Struct CapabilitySet 

pub struct CapabilitySet {
    pub tags: HashSet<Tag>,
    pub metadata: BTreeMap<String, String>,
}

Complete capability set for a node.

Phase A.5.N.3 final shape: a typed tags: HashSet<Tag> plus a metadata: BTreeMap for data that can’t safely round-trip through the tag wire format. Hardware / Software / Model / Tool / ResourceLimits are projections of these two fields, computed on demand via views() / the From<&CapabilitySet> impls. Typed-struct fields no longer exist on the storage shape — every read goes through the projection layer; every write goes through the typed setters which re-encode into the canonical tag set.

Fields

tags: HashSet<Tag>

Canonical typed tag set. Holds:

• Tag::AxisPresent / Tag::AxisValue axis-prefixed tags (hardware.gpu, hardware.memory_gb=64, software.model.0.id=llama-3.1-70b, …) that encode the five projections.
• Tag::Reserved cross-axis tags (scope:tenant:foo, causal:<hex>, fork-of:<hex>, heat:*).
• Tag::Legacy untyped tags (free-form strings, e.g. nat:full-cone / nrpc:<service>).

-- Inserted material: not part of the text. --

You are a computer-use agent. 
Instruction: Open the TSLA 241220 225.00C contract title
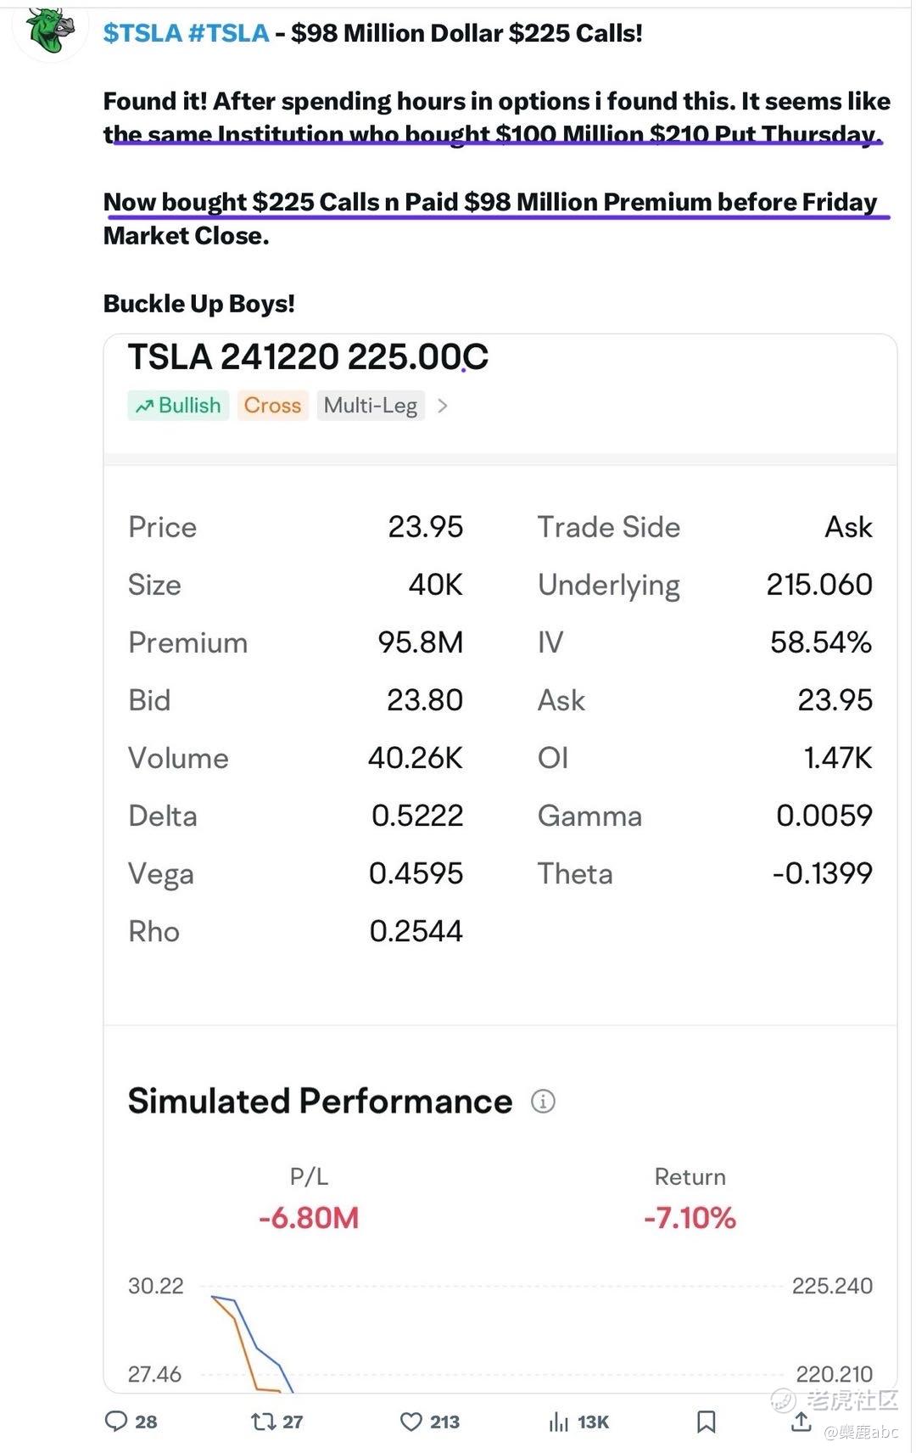click(x=308, y=356)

Wire format emits tags in sorted Tag::to_string() order so every serialization is canonical. The HashSet keeps O(1) membership for in-memory lookups; the serialize_with hook flattens to a sorted Vec on the way out. Two sides of a signed-announcement round-trip therefore produce identical bytes regardless of HashSet iteration order (which is process-local random and would otherwise cause spurious signature-verification failures across processes).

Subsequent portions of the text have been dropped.